Plaintiff was employed by the dock board as chief of the time inspection department. He had taken the civil service examination and had been graded 100 per cent., or perfect. He was dismissed from the service on October 15, 1919. We say dismissed advisedly, because the pretended abolition of the position he filled was a mere subterfuge, designed to rid the service of the presence of a politically objectionable employee. Plaintiff filed this suit for reinstatement on April 24, 1922, more than 2 1/2 years after his dismissal. His explanation is that there were other cases of a similar character pending, and that he was led to believe that the final decision in those cases would be determinative of his rights. The proof in the record does not show that any one in authority made him any promise, or held out such a hope to him. We believe that plaintiff was harshly and unjustly dealt with, but we realize that in the absence of prompt action on his part to correct the evil, the taxpaying public have an interest that is paramount to that of plaintiff, and such a vital interest as the courts of the land cannot ignore.

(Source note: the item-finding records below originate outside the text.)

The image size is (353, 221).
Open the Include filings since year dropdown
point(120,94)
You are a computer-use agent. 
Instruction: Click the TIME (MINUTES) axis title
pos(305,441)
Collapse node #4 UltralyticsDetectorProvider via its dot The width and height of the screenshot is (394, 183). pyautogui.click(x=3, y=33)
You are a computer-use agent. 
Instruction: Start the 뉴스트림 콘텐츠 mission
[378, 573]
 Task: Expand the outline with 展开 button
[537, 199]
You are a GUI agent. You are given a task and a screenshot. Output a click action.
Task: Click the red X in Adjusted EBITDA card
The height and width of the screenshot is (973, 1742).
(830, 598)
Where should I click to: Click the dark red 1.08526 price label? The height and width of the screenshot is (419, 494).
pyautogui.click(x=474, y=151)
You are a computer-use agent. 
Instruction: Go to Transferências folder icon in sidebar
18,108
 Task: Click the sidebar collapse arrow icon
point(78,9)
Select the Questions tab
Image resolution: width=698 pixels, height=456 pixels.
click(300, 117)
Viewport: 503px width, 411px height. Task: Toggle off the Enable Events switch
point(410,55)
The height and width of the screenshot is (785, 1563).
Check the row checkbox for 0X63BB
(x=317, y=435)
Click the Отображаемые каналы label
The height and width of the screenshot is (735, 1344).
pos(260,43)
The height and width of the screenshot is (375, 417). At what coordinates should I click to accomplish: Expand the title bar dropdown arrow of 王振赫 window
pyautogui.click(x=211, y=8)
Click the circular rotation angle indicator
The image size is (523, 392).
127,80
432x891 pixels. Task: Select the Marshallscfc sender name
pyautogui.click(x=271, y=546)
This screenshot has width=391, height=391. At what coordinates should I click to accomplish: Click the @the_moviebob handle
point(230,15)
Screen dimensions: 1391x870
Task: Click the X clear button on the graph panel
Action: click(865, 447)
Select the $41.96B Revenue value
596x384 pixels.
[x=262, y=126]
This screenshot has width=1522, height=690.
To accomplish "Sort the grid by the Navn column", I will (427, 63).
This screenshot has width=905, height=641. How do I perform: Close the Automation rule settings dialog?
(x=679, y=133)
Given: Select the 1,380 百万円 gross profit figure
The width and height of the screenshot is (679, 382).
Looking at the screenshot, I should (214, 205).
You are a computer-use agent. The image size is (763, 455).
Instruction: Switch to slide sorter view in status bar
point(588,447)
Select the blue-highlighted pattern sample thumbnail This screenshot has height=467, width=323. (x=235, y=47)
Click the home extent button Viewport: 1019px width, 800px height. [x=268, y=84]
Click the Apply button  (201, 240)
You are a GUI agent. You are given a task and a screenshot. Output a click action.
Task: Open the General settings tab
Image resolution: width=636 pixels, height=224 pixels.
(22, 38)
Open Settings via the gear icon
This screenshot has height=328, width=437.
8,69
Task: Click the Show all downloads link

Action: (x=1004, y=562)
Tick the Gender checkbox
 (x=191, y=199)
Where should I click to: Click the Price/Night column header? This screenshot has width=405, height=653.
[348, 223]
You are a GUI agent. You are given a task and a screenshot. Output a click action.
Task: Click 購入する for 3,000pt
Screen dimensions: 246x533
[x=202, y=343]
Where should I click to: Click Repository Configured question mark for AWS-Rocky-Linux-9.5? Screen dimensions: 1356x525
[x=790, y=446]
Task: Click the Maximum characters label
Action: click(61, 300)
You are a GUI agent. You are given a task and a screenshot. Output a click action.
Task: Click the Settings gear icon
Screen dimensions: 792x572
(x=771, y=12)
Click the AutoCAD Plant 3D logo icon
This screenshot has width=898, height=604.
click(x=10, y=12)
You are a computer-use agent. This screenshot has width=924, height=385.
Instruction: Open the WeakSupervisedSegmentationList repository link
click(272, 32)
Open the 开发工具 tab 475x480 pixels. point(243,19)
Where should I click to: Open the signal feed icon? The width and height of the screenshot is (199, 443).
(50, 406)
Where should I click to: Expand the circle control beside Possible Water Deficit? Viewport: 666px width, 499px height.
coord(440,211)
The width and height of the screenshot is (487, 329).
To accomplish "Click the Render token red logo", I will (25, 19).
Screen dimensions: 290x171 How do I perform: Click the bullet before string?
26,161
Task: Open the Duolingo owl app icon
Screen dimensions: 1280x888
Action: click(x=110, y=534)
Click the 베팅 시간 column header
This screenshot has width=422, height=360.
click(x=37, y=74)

"When a public official is unlawfully removed from office, whether from disregard of the law by his superior or from mistake as to the facts of his case, obvious considerations of public policy make it of first importance that he *Page 467 should promptly take the action requisite to effectively assert his rights, to the end that if his contention be justified the government service may be disturbed as little as possible and that two salaries shall not be paid for a single service.
"Under circumstances which rendered his return to the service impossible, except under the order of a court, the relator did nothing to effectively assert his claim for reinstatement to office for almost two years. Such a long delay must necessarily result in changes in the branch of the service to which he was attached, and in such an accumulation of unearned salary that, when unexplained, the manifest iniquity which would result from reinstating him renders the application of the doctrine of laches to his case peculiarly appropriate in the interests of justice and sound public policy."
Arant v. Lane, 249 U.S. 367, 39 S. Ct. 293, 63 L. Ed. 650.
The authorities, in so far as we have been able to discover, are in accord with the conclusions announced in Arant v. Lane, and that case is similar to the case at bar.
For these reasons, the judgment appealed from is affirmed, at appellant's cost.